┌─ Recorded data

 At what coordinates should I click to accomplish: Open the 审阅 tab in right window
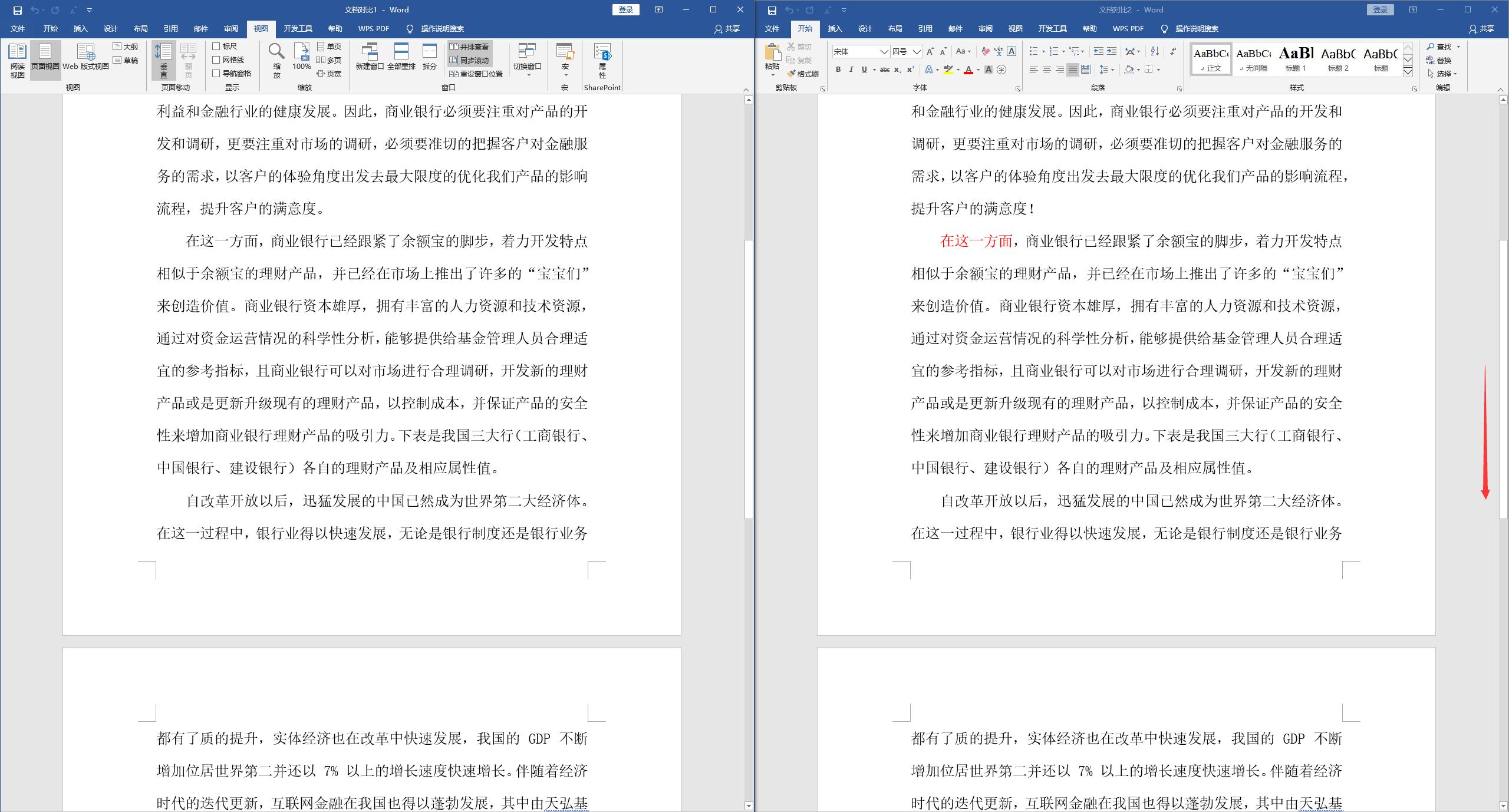click(986, 28)
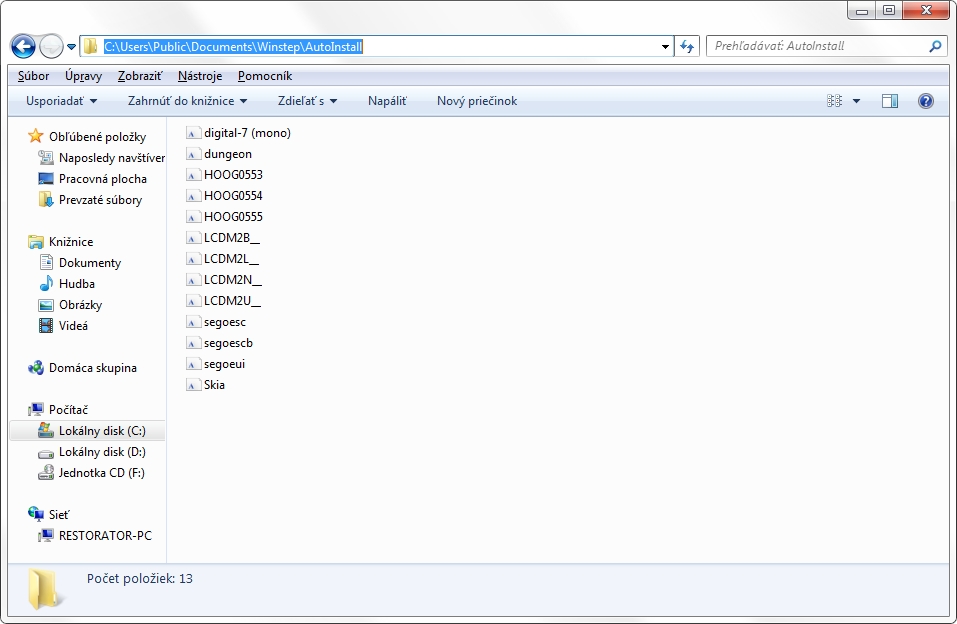Expand the Usporiadať dropdown
Image resolution: width=957 pixels, height=624 pixels.
click(x=62, y=101)
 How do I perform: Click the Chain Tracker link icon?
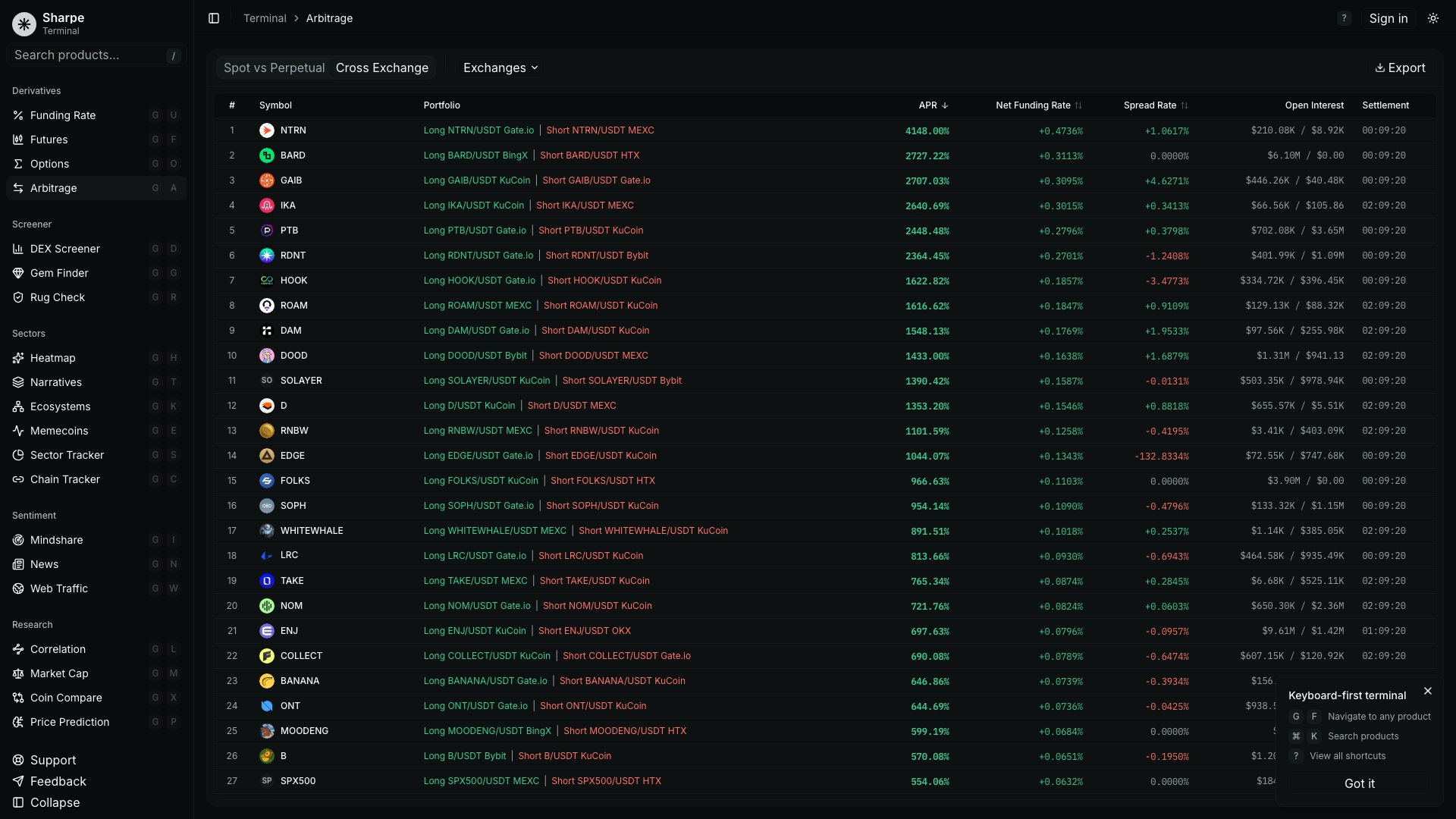point(18,479)
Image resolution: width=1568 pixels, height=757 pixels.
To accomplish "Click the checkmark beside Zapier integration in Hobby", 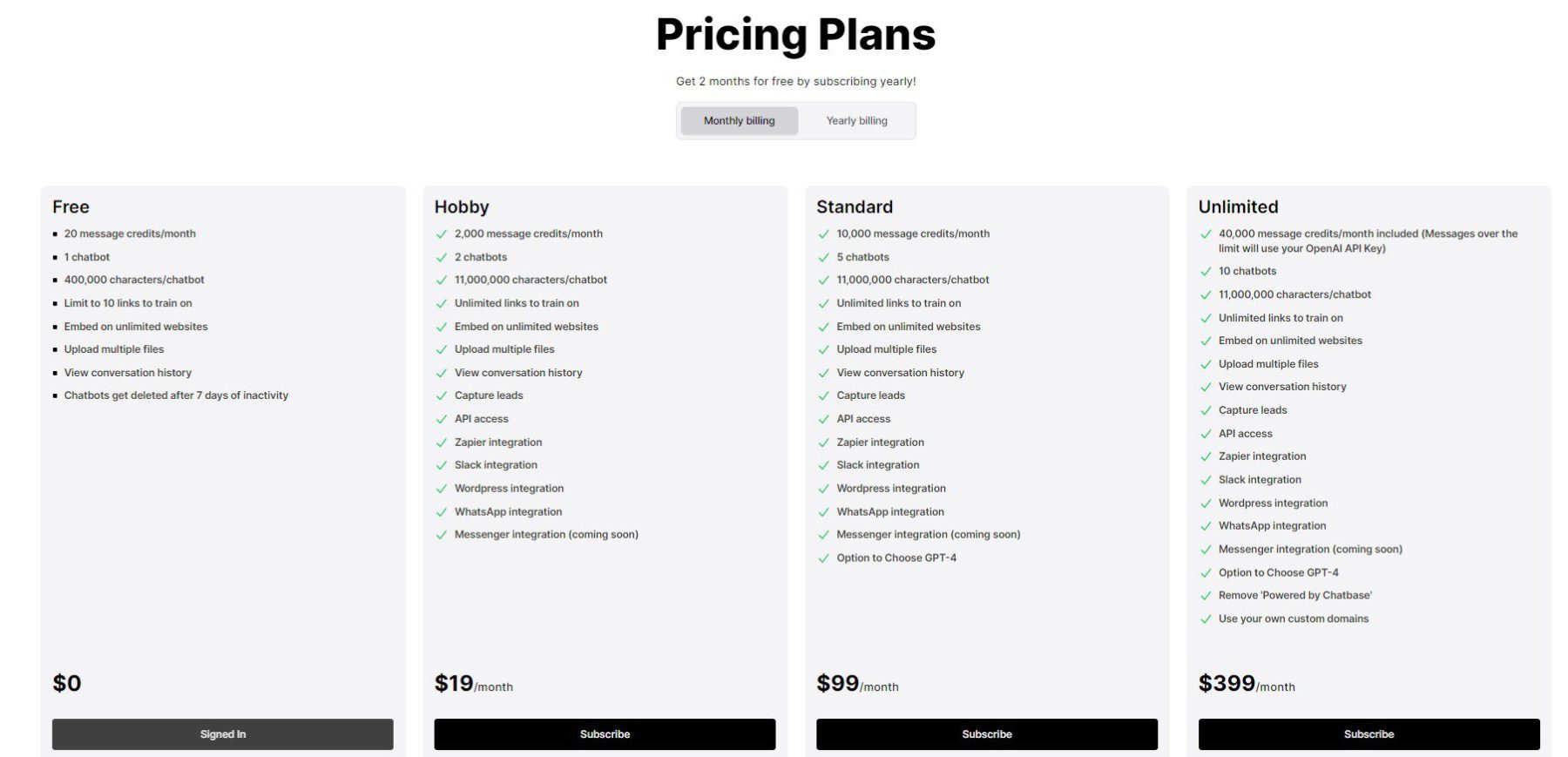I will (440, 443).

└─

_What the exercise asks:_
List each line of the listing above that contains the string "pixels".

_Reply:_
Image resolution: width=957 pixels, height=624 pixels.
Image resolution: width=1568 pixels, height=757 pixels.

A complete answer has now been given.